The Government has based its argument for public sector pension reform on the wrong figure in the Office for Budget Responsibility’s (OBR) report, claims Towers Watson.

The financial consultant said that Deputy Prime Minister Nick Clegg’s speech at the Institute for Government yesterday (14 June 2010) highlighted the OBR’s projection that spending on net public service pensions will rise from £4.0bn in 2010/11 to £9.4bn in 2014/15. Clegg reportedly said: “we cannot ignore a spending area which will more than double within five years”.

However, Towers Watson said the projections used relate to the difference between the cost of pensions paid out to retired public servants in unfunded pay-as-you-go pension schemes and the contributions collected from public sector employers and current employees. This, they said, is an odd way to measure the cost as it ignores the billions of pounds of taxpayers’ money that are channelled through Government departments before being used to help meet the cost of payments to pensioners; takes no account of how the eventual cost of new pension promises may exceed the contributions paid now; and is related to things the Government cannot control, such as people retiring. It also would show a big immediate saving from some public sector pension reforms, such as increasing employee contributions, and not from others, like promising pensions payable from 65 years old rather than 60.

The most important numbers, Towers Watson said, is the estimate that new pension promises made in 2007/08 were worth around £26bn.

“The number Nick Clegg highlighted just shows how the cost of pension promises made in the past are catching up with us as more people retire,” commented John Ball, head of defined benefit pension consulting at Towers Watson. “This may be happening at the worst possible moment but it is the inevitable consequence of decisions taken long ago. The Government has said it will not renege on pension promises already made so it should forget about water under the bridge and focus on how much future taxpayers will have to pay for pensions being promised now.”
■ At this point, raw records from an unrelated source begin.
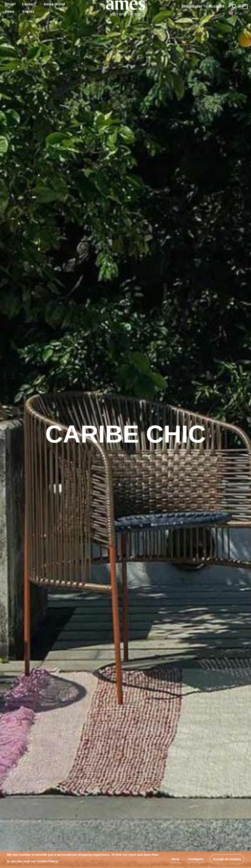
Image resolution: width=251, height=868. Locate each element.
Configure (196, 859)
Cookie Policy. (48, 861)
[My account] (216, 6)
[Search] (233, 6)
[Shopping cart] (245, 6)
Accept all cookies (227, 859)
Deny (175, 859)
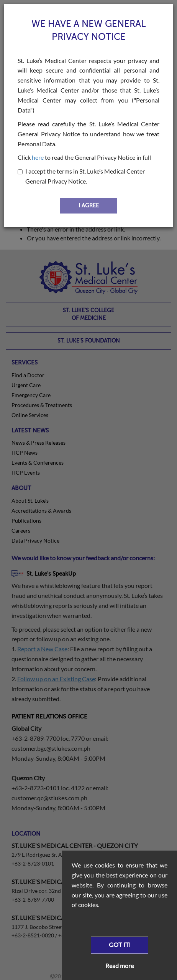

Brendan Barber, Trades Union Congress (TUC) general secretary Brendan Barber, said the costs of public sector pensions are being presented in a highly selective way. “They are not comparing like with like – and have not been clear that a main cause of the increased net cost of public sector pensions is their decision to freeze public sector pay.

“The cost of public sector pensions they talk about is the difference each year between how much it costs to pay pensions to staff who have already retired and the contributions that current staff and employers are making – even though contributions are to pay tomorrow’s pensions, not today’s.”

He said that as ministers have chosen to freeze pay, so contributions are also frozen.

“As pensions rise with inflation, inevitably the gap between pensions and contributions will grow even though the cost of pay and pensions will fall as the freeze bites.”